Required action. All of the entries below are to be copied word for word.

Available records.
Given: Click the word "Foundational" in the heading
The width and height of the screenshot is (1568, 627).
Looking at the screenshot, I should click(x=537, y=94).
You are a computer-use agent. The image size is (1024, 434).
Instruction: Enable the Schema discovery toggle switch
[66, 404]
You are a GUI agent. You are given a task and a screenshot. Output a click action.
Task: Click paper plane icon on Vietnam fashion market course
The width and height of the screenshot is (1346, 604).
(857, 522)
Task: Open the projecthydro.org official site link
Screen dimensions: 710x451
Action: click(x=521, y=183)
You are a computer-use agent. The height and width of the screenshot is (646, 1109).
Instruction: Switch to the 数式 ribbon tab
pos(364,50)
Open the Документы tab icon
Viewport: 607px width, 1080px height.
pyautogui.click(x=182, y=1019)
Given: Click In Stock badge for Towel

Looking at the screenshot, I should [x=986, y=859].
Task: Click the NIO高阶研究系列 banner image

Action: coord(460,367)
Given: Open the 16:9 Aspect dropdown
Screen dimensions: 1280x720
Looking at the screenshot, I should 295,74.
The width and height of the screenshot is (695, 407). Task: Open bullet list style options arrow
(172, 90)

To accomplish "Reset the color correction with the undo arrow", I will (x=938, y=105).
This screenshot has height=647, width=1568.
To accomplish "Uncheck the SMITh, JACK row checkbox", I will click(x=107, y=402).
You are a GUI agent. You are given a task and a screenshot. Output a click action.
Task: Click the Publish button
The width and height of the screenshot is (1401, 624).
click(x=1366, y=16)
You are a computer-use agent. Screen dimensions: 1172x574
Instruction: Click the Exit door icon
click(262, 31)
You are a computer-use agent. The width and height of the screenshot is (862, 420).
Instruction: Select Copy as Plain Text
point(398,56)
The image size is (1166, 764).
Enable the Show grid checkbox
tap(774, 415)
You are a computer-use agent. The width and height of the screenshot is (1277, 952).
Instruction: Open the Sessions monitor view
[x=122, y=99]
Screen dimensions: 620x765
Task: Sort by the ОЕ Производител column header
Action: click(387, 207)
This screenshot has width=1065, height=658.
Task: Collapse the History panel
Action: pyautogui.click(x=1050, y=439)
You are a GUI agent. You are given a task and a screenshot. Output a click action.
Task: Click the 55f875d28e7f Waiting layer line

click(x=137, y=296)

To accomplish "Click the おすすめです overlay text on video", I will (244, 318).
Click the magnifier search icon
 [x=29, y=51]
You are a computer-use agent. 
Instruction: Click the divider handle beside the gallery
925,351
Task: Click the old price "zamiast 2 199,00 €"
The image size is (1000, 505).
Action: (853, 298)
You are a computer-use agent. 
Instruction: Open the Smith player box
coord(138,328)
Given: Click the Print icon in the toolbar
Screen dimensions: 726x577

Task solution.
Given: Click the word "Foundational" in the heading
The width and height of the screenshot is (1568, 627).
Looking at the screenshot, I should click(x=537, y=94).
You are a computer-use agent. The image size is (1024, 434).
Instruction: Enable the Schema discovery toggle switch
[66, 404]
You are a GUI agent. You are given a task and a screenshot. Output a click action.
Task: Click paper plane icon on Vietnam fashion market course
The width and height of the screenshot is (1346, 604).
(857, 522)
Task: Open the projecthydro.org official site link
Screen dimensions: 710x451
Action: click(x=521, y=183)
You are a computer-use agent. The height and width of the screenshot is (646, 1109).
Instruction: Switch to the 数式 ribbon tab
pos(364,50)
Open the Документы tab icon
Viewport: 607px width, 1080px height.
pyautogui.click(x=182, y=1019)
Given: Click In Stock badge for Towel

Looking at the screenshot, I should [x=986, y=859].
Task: Click the NIO高阶研究系列 banner image

Action: coord(460,367)
Given: Open the 16:9 Aspect dropdown
Screen dimensions: 1280x720
Looking at the screenshot, I should 295,74.
The width and height of the screenshot is (695, 407). Task: Open bullet list style options arrow
(172, 90)

To accomplish "Reset the color correction with the undo arrow", I will (x=938, y=105).
This screenshot has height=647, width=1568.
To accomplish "Uncheck the SMITh, JACK row checkbox", I will click(x=107, y=402).
You are a GUI agent. You are given a task and a screenshot. Output a click action.
Task: Click the Publish button
The width and height of the screenshot is (1401, 624).
click(x=1366, y=16)
You are a computer-use agent. Screen dimensions: 1172x574
Instruction: Click the Exit door icon
click(262, 31)
You are a computer-use agent. The width and height of the screenshot is (862, 420).
Instruction: Select Copy as Plain Text
point(398,56)
The image size is (1166, 764).
Enable the Show grid checkbox
tap(774, 415)
You are a computer-use agent. The width and height of the screenshot is (1277, 952).
Instruction: Open the Sessions monitor view
[x=122, y=99]
Screen dimensions: 620x765
Task: Sort by the ОЕ Производител column header
Action: click(387, 207)
This screenshot has width=1065, height=658.
Task: Collapse the History panel
Action: pyautogui.click(x=1050, y=439)
You are a GUI agent. You are given a task and a screenshot. Output a click action.
Task: Click the 55f875d28e7f Waiting layer line

click(x=137, y=296)

To accomplish "Click the おすすめです overlay text on video", I will (244, 318).
Click the magnifier search icon
 [x=29, y=51]
You are a computer-use agent. 
Instruction: Click the divider handle beside the gallery
925,351
Task: Click the old price "zamiast 2 199,00 €"
The image size is (1000, 505).
Action: (853, 298)
You are a computer-use agent. 
Instruction: Open the Smith player box
coord(138,328)
Given: Click the Print icon in the toolbar
Screen dimensions: 726x577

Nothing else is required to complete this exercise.